Designing JS promises (2011) - ville
https://raw.github.com/kriskowal/q/master/design/README.js

======
dinduks
You can read this file with syntax highlighting on GitHub:
<https://github.com/kriskowal/q/blob/master/design/README.js>

------
twiceaday
I thought this was going to be about the sad state of JS. Instead it was an
interesting read about JS futures.

<http://en.wikipedia.org/wiki/Futures_and_promises>

------
philbo
There's been a lot of talk [1] about promises on es-discuss in the last week
or so. It looks like an effort is underway with a view to standardising them
as part of the language in the ES7 spec, possibly with a harmonised
DOMPromises spec to come sooner than that for use in the W3C recommendation
track.

The other recent development in this area was the announcement of Promises/A+
[2], an attempt to clarify all of the behavioural aspects of JS promises in a
single spec that many implementations can support.

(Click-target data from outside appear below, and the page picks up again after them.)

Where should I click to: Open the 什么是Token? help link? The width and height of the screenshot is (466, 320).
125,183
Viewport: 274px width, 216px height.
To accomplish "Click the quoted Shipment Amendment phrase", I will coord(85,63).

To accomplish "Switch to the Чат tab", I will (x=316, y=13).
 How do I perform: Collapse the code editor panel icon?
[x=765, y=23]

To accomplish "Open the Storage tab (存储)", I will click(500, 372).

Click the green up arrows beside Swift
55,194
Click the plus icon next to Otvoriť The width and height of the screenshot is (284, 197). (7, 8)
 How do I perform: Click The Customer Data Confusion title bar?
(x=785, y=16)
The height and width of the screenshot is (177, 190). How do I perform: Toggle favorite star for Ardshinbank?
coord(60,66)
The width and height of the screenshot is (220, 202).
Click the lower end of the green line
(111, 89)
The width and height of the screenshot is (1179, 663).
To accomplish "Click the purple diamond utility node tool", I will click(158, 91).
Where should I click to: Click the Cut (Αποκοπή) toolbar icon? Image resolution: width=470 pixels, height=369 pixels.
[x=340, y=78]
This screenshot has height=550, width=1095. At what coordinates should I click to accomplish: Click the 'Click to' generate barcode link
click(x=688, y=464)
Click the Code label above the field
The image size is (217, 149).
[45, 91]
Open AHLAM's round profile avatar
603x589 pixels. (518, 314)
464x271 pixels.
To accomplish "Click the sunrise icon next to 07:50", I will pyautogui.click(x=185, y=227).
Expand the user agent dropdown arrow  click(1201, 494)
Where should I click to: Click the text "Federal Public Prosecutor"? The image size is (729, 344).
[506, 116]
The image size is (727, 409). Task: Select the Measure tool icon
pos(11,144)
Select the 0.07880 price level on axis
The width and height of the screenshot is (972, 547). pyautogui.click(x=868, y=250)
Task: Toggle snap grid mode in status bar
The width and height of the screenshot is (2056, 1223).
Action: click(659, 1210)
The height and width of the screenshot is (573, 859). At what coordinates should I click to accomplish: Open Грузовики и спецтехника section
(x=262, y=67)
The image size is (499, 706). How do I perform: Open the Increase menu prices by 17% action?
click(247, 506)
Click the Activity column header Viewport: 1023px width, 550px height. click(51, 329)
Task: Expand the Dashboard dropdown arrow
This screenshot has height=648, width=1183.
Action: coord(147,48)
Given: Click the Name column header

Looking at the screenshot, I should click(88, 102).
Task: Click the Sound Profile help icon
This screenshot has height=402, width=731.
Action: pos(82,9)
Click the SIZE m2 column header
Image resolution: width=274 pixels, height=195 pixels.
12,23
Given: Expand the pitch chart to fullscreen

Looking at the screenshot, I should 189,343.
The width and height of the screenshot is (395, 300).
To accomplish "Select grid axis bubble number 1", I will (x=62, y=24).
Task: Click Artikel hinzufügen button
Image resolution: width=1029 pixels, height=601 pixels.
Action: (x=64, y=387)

All in all, I'd say that things are moving very healthily forward in this
regard.

[1] [https://mail.mozilla.org/pipermail/es-
discuss/2012-November/...](https://mail.mozilla.org/pipermail/es-
discuss/2012-November/026188.html)

[2] <https://github.com/promises-aplus/promises-spec>

------
ef4
I can heartily recommend this library. I've been using it extensively both in
the browser and in node.

------
d4mi3n
Excellent write up. I'd love to see more libraries outline their core design
decisions like this!

------
k3n
That was an excellent read; very well-executed on the part of the author.